Les Dominicains de Bordeaux Laudare, Benedicere, Praedicare

Toucher et voir
Que vois-tu sur l’autel ? Que touches-tu ? Ce que je vois se présente à moi comme du pain. Ce que je reçois a le goût du vin. Mais quelle est cette réalité que tu touches et que tu reçois ? C’est le Christ lui-même, dans son corps et dans son sang, je le crois, je le proclame. C’est pourquoi lorsqu’un prêtre me présente une hostie en disant « le corps et le Sang du Christ », je réponds « Amen ». Je reconnais par ma foi sous les apparences du pain et du vin mon Seigneur et mon Dieu. Ce que je vis dans ce mystère, c’est ce que Thomas l’apôtre a vécu : ce que ses mains touchent, ce que ses yeux voient, c’est Dieu lui-même, le Seigneur ressuscité.
Que vois-tu dans ton prochain ? Que saisis-tu de son être profond ? Je vois un homme, en tout semblable à moi, avec ses bons et ses mauvais côtés, je vois quelqu’un qui m’est parfois une joie et qui parfois m’est pénible. Ces joies et ses peines, sont-elles sa réalité la plus profonde ? Non, il y a quelque chose d’infiniment plus précieux qui se tisse dans nos relations, je le crois. Mon Seigneur m’a dit : « ce que vous avez fait au plus petit d’entre mes frères, c’est à moi que vous l’avez fait ». C’est pourquoi mon prochain m’est toujours un mystère : il y a plus en lui que ce que je perçois. Je vis ce que Thomas l’apôtre a vécu : celui qui fait irruption dans sa vie, au-delà de ses craintes et de ses espoirs, c’est Dieu lui-même.

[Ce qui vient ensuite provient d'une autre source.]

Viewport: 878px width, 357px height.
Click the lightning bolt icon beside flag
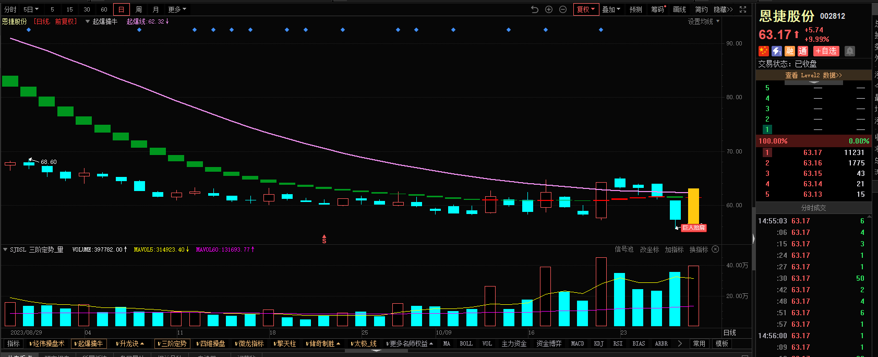[x=777, y=51]
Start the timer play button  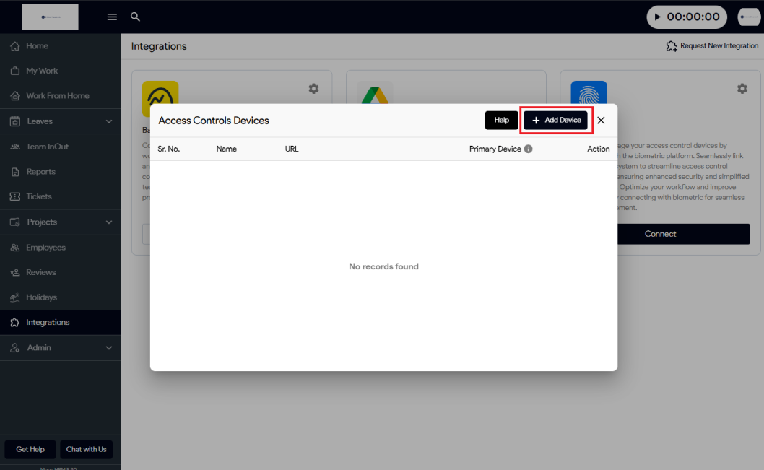click(x=656, y=17)
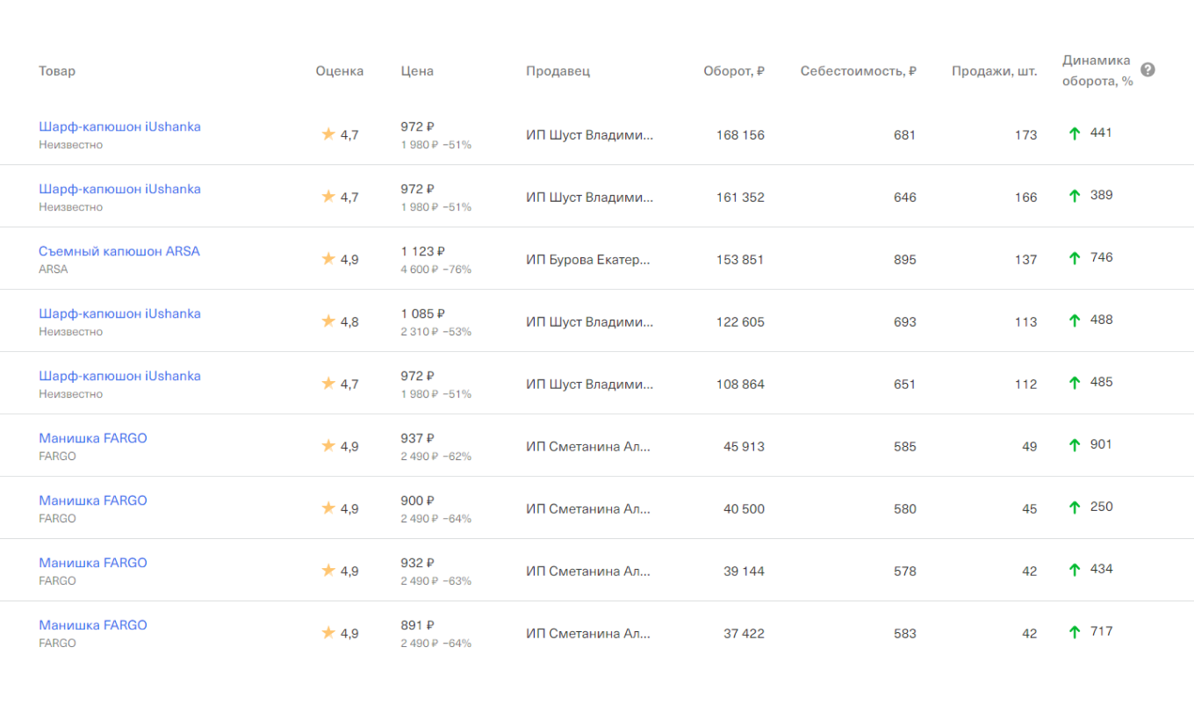
Task: Click the Оценка column header
Action: 340,71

Que vois-tu dans ta vie ? Que saisis-tu de son rythme profond ? J’aperçois une rumeur des tâches et des occupations, je vois la fuite des pensées et des images, il y a des rencontres et des souvenirs, des choses à faire, des choses à oublier, il y a comme un foisonnement insaisissable des moments qui surgissent et disparaissent. Est-ce cela, ta vie ? Je crois qu’elle bien plus. C’est Dieu lui-même qui fait grandir sa propre vie en moi, dans ce fourmillement des instant. Lui, derrière ce voile, poursuit son œuvre. Je suis cette œuvre, cela me dépasse, cela m’effraie et me rassure : je reste un mystère à mes propres yeux. Ce que je vis est ce que Thomas l’apôtre a vécu : la vie et la mort qui prennent un sens tout nouveau, insoupçonné et si désirable dans la lumière de la Pâque.